On the whole, Southeast Asia is an exception to worldwide trend of sluggish north-south investment. Investment in Africa is largely moribund. Turmoil in South Africa and international sanctions against it have put off many foreign companies; the rest of the continent is dismissed as a bad risk due to heavy debt and bad infrastructure.

Mexico an Exception

Latin America, also burdened by debt payments, is also having trouble attracting foreign money, though there are exceptions, notably Mexico.

Despite its reputation as a closed market, Japan hosts considerable direct investment, much of it dating from the 1950s and 1960s, when major foreign companies were invited in as part of a government strategy to build a high-technology base. Today some of them, Honeywell Inc., for instance, are selling off those now fabulously valuable assets to raise cash in the United States.

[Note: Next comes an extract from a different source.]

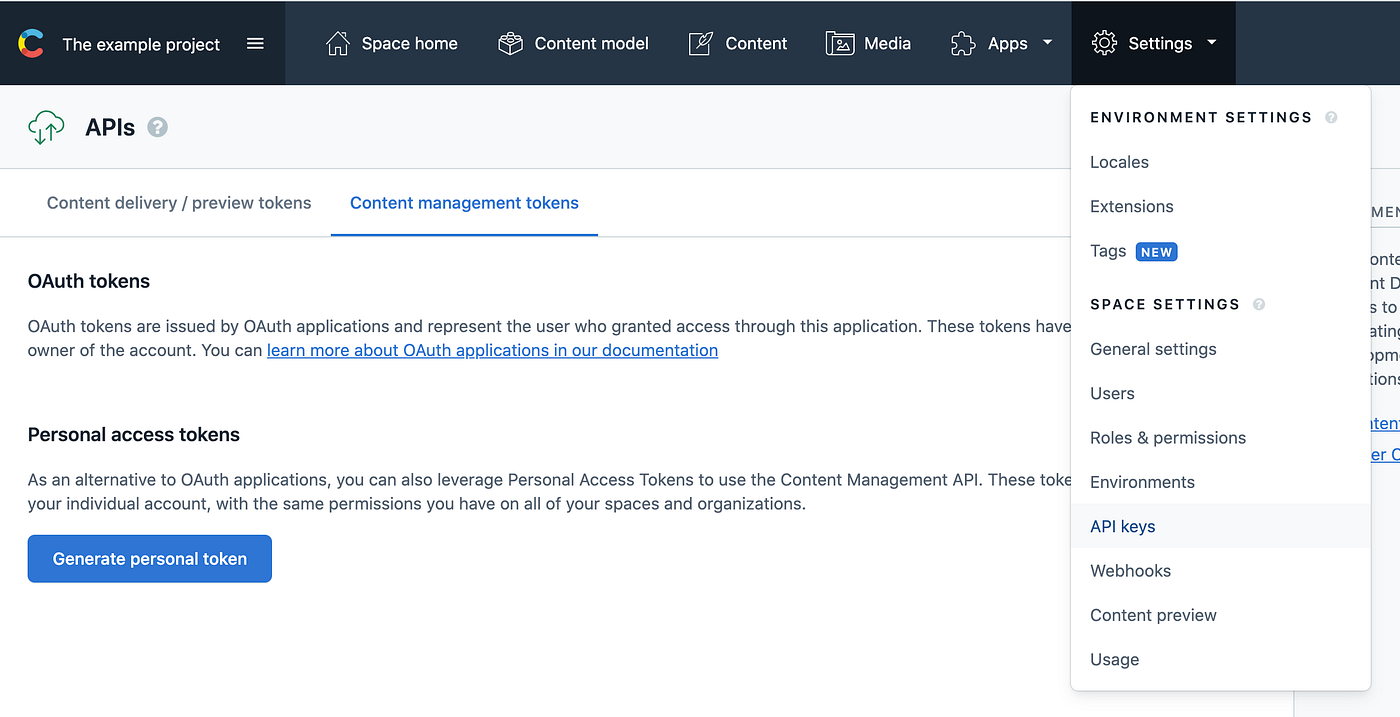Screen dimensions: 1400x717
Task: Click help icon beside Space Settings
Action: (1259, 304)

But for the most part, investors find Japan too expensive, too regulated and too unfriendly to get in now. In many cases, Japanese companies just aren't for sale at any price -- the present investors prefer to hold shares long-term than to sell out for a short-term profit.

A few foreigners have bucked the norm, such as Polly Peck International of Britain, which last year worked out a $111 million deal to buy Sansui Electric Co., an ailing consumer electronics producer, and American investor T. Boone Pickens, who bought part of a Japanese auto-parts maker and is now trying to secure board representation on it.

Japan is far more important as a source, rather than destination for direct investment capital. It sent out $68 billion last year. But many analysts believe it is tightening the reins as its stock market declines -- it has fallen close to 40 percent since Jan. 1 -- and its surpluses decline. West Germany is also now more likely to keep money at home in order to finance the rebuilding of East Germany.

Incoming investment here has also been slowed by a new wariness of big buyout deals in the United States, brought on by the costly collapse of several such deals and the junk bond market. Higher interest rates in Europe have slowed the flow of money to buy U.S. bonds and securities. Said Salomon Brothers's Berner: "There's a lot of competition for funds outside of the United States."